Kaelen stepped closer, his voice a low murmur. "What’s the point of saving something that’s destined to fall apart?"
Eryn’s Conflict: To Stay or Leave
Eryn’s hands trembled at his sides. He could feel the weight of Kaelen’s words settling over him like chains.
He had spent so much of his life pretending he didn’t care—erasing people, erasing memories—trying to convince himself that nothing mattered. But the truth was... he did care. That was the curse of it. He had erased and rewritten the world, over and over again, not because he wanted to control it, but because he couldn’t stand to see it broken.
But now, standing at the edge of the void, Eryn realized the truth. It wasn’t the world he wanted to save. It was himself. He wanted to find something worth living for. Something real. Something that wouldn’t disappear the moment he touched it.
But how could he do that, when the weight of his power threatened to crush everything it touched?
"Do you really believe I can stop this?" Eryn asked quietly, more to himself than to Kaelen.
Kaelen shrugged, his grin sharp and knowing. "I don’t think it matters what you do. But what I do know is this..." He stepped closer, his voice like a serpent's whisper. "You won’t survive this if you keep trying to be something you’re not."
"And what am I?" Eryn asked, bitterness creeping into his voice.
Kaelen’s eyes glinted with cruel amusement. "You’re an anomaly, Eryn. You’re meant to break things, not fix them."
A Moment of Clarity
Eryn turned back to the edge of the cliff, staring into the swirling void. For a moment, he allowed himself to imagine what it would be like to fall into nothingness—to stop being an anomaly, to stop existing at all.
But then he thought of Eilea’s smile. He thought of the way she had spoken to him as if he were human, as if he were someone worth saving—not because of his power, but because of who he was beneath it.
And in that moment, something shifted inside him. He didn’t want to disappear. Not yet.
He still didn’t know how to save the world, and maybe he never would. But what if there was still something left worth holding onto? Something small, something fragile, but real.

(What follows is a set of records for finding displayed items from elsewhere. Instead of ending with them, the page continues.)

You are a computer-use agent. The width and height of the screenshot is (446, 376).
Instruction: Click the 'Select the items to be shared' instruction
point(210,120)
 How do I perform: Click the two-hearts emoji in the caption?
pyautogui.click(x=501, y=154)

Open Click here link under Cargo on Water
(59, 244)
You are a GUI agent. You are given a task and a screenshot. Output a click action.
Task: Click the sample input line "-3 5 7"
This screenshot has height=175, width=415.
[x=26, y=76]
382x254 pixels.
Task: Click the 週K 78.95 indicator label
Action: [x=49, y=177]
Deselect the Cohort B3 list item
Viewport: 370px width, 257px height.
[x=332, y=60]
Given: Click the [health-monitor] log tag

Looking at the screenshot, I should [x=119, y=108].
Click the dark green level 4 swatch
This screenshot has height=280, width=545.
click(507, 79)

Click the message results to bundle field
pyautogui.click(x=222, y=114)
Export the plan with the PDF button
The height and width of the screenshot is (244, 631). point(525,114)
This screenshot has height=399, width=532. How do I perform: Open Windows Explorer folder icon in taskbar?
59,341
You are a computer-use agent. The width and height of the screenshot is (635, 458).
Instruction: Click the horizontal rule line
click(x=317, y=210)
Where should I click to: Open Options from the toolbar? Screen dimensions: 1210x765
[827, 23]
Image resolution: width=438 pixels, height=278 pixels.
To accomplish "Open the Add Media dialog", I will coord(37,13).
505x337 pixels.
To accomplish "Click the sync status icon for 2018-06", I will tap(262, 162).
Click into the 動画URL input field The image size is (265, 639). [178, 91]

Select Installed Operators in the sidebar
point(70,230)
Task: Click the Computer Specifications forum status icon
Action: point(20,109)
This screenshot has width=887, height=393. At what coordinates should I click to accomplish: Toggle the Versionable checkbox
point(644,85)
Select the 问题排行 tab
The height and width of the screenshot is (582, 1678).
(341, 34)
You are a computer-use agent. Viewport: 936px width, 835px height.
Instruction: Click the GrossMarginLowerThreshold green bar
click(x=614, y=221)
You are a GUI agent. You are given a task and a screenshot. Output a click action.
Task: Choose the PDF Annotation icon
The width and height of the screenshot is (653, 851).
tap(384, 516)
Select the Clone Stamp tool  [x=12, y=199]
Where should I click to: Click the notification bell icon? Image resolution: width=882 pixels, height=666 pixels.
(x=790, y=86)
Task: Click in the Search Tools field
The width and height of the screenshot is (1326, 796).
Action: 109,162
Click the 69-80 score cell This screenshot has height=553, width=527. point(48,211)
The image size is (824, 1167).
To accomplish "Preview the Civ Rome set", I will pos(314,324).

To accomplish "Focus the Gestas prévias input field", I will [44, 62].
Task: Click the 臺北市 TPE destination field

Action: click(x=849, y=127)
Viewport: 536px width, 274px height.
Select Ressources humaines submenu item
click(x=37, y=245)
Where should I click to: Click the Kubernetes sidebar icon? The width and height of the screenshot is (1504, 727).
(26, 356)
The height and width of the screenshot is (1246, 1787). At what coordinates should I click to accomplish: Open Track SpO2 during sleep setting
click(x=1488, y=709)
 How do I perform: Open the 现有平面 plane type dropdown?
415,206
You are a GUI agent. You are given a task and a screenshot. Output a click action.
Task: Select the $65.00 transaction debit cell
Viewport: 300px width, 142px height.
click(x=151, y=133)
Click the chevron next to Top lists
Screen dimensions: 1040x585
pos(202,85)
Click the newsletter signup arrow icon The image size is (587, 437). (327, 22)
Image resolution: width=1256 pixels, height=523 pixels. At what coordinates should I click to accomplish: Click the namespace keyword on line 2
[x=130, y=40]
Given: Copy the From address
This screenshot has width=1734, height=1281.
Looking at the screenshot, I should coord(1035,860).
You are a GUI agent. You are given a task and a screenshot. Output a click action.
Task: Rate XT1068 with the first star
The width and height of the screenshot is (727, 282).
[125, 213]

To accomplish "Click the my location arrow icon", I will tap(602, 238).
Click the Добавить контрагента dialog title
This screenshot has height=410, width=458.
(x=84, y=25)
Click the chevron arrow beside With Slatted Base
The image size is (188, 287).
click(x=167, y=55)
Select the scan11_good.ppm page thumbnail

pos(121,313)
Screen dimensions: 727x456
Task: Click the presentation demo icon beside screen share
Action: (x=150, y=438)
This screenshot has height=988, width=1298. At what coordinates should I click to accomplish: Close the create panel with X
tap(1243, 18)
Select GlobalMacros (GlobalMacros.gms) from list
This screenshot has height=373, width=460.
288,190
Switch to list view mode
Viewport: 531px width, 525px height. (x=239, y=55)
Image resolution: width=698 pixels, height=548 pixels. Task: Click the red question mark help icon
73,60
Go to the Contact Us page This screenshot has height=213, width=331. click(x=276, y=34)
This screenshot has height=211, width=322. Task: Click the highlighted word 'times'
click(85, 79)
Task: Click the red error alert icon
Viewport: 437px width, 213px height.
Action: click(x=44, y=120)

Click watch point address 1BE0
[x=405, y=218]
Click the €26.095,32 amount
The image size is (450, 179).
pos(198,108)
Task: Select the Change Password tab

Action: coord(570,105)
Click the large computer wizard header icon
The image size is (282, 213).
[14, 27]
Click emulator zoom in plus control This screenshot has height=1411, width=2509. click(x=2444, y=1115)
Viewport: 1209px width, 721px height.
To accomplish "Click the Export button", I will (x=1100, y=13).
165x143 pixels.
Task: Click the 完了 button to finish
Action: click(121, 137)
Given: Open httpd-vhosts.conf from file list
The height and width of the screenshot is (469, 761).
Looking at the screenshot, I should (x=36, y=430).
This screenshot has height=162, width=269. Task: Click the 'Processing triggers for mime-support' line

Maybe it wouldn’t be enough. But maybe it would be.
The Final Decision
Eryn stepped back from the edge of the cliff, his breath unsteady but steadying with each passing moment. The void hissed beneath him, disappointed but patient—it would wait for him. The void always waited.
Kaelen’s smile faltered, just slightly. "You think staying will make a difference?" he asked, his voice soft but edged with disbelief.
Eryn glanced over his shoulder, a flicker of something new in his eyes—resolve. "Maybe not," he admitted. "But I’m not done yet."
Kaelen’s expression shifted—an odd mix of amusement and something that almost looked like sadness. "Well," he said, taking a step back into the shadows, "we’ll see how long that lasts." And with that, Kaelen disappeared, his form dissolving into the cracks of reality.
The Path Forward
Eryn stood alone once more, but this time the emptiness inside him felt... lighter. He wasn’t free of his burden, but he had made his choice.
The storm of reality still raged around him, but the threads no longer felt like chains. They were threads of possibility, fragile and fleeting, but his to hold. And for the first time in a long while, that felt like enough.
He turned away from the edge and began to walk forward—toward whatever came next. The future was still uncertain, and the weight of his power still pressed against him, but it didn’t feel so heavy anymore.
Because now, he wasn’t running from it. He was walking into it, one step at a time.
And maybe—just maybe—that would be enough.